Colin McCabe, Director of Consulting, Red Hat, said, “In order to utilise IoT, organisations need the right architecture and systems in place to collate billions of data objects from millions of distinct endpoints, and cope with stringent system availability demands, particularly when using IoT for mission critical applications.”

The distributed nature of IoT solutions can also present significant security challenges, as intelligent systems often rely on the Internet for connectivity or use cloud-based resources. Security systems must therefore be extended to protect against data loss, service theft and sophisticated denial of service attacks in a scalable manner.

Colin McCabe said, “Intelligent systems need cohesive authentication, authorisation and auditing capabilities to establish trust, govern access to resources, and ensure compliance with government regulations and corporate policies. They must also support strong encryption schemes to safeguard data confidentiality and protect intellectual property.”

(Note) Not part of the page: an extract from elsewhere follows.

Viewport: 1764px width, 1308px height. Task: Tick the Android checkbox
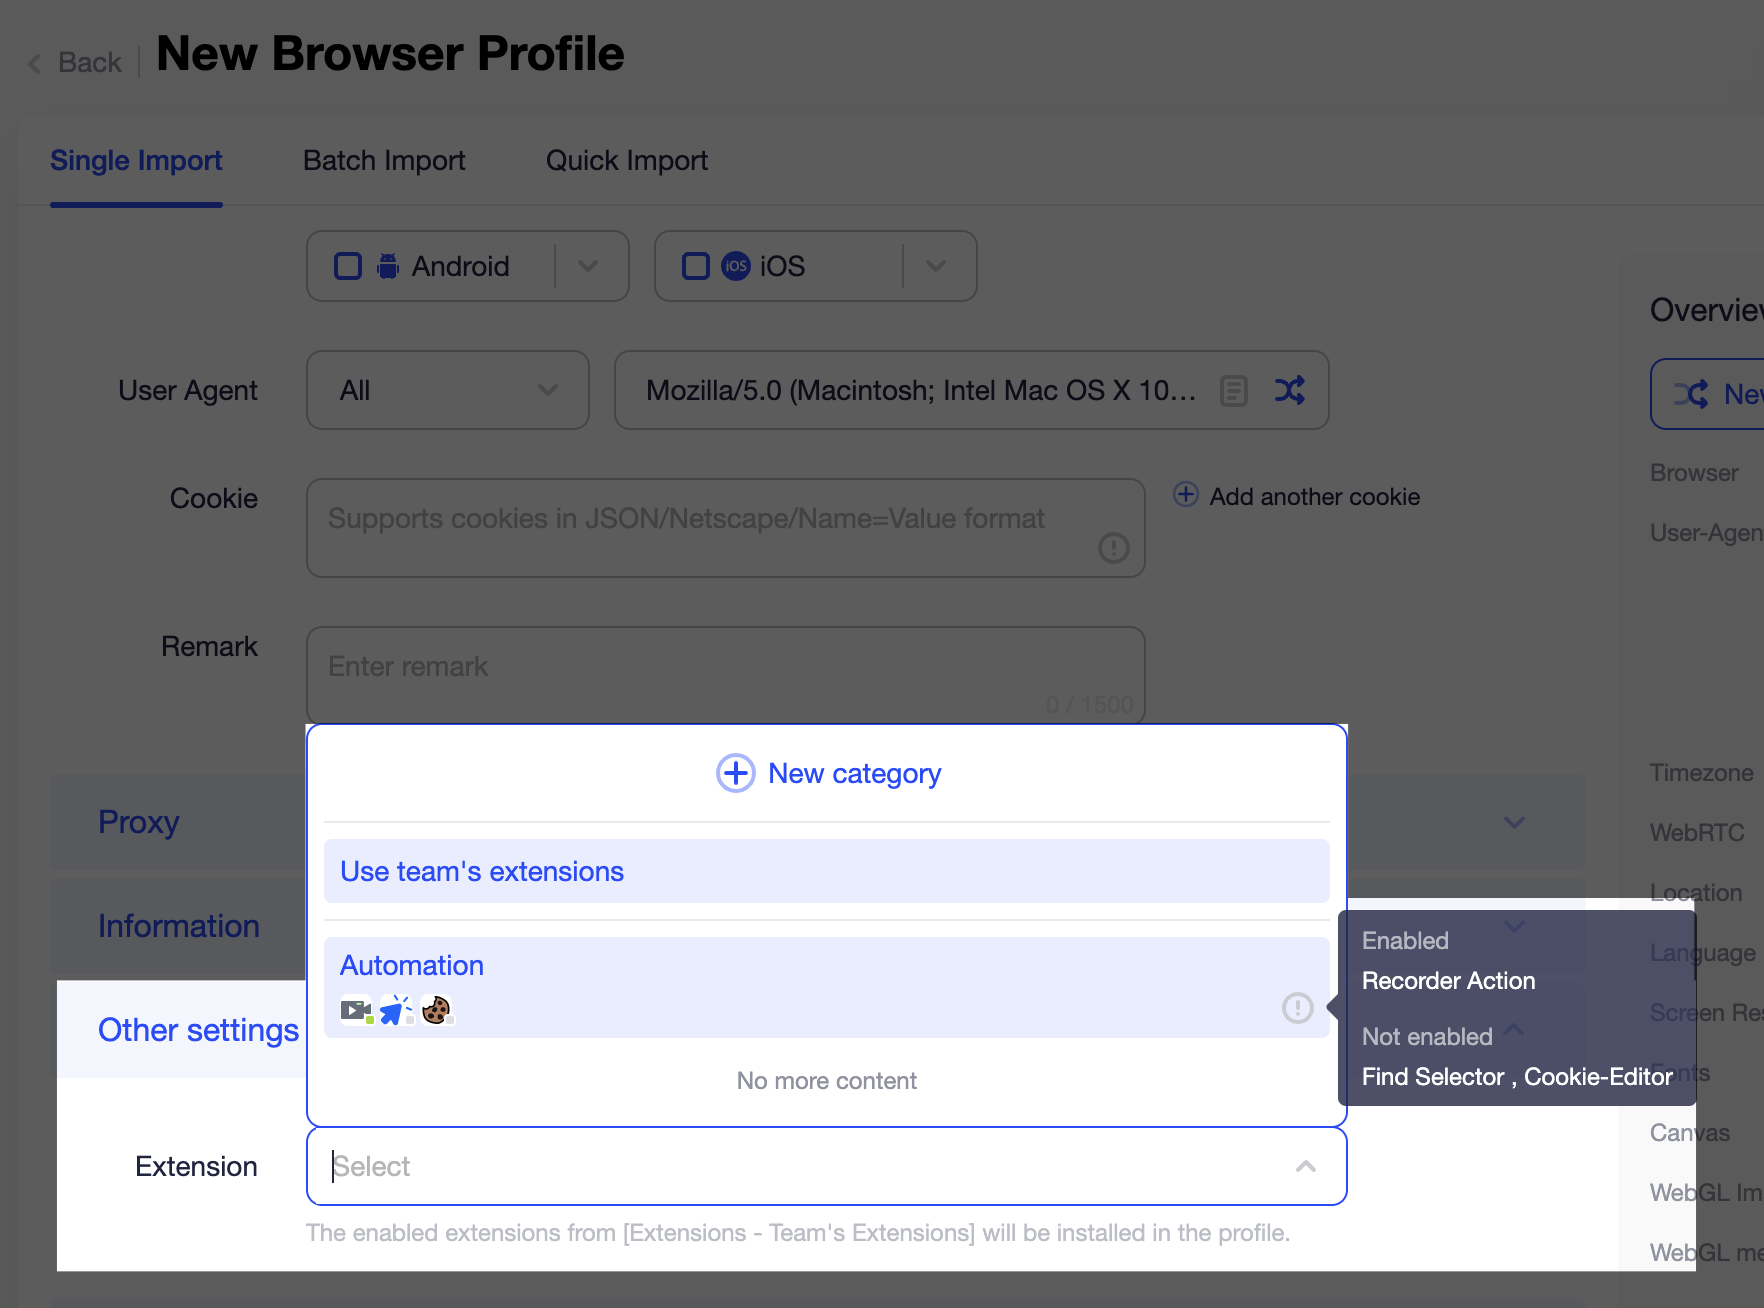pyautogui.click(x=347, y=265)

Organisations should deploy intelligent systems solutions, specifically designed to address the stringent scalability, reliability and security requirements of IoT-based systems. Best-practice solutions are based on a hierarchical model that uses standards-based protocols and components for flexibility and cost-efficiency.

According to Red Hat, an intelligent IoT hierarchical systems architecture includes:

  1. The device level with multiple intelligent endpoints, including mobile computing devices, wearable technology, remote sensors and controls, and autonomous machines and appliances. At the device level, standards-based wired and wireless networking protocols are employed for connectivity, while standards-based data transport and messaging mechanisms are used to forward raw data and exchange control information.
  2. The control tier, which acts as an intermediary to facilitate communications, offloads processing functions and drives action. It also analyses tactical data, executes business rules and issues control information upstream.
  3. The data centre and cloud tier that performs large-scale data computation and acts as a repository for data storage and strategic analysis. It should also provide a virtual environment for instantiating applications, storing data, and executing complex event processing, distributed computing, and business analytics functions. At this level, the system intelligently creates and adapts business rules based on historical trends.

Colin McCabe said, “This tiered model helps organisations take full advantage of the Internet and cloud computing for IoT. Using open and standards-based solutions delivers maximum choice and cost savings, as well as helping to accelerate deployment, optimise performance, and address the stringent scalability, reliability and security demands of IoT.”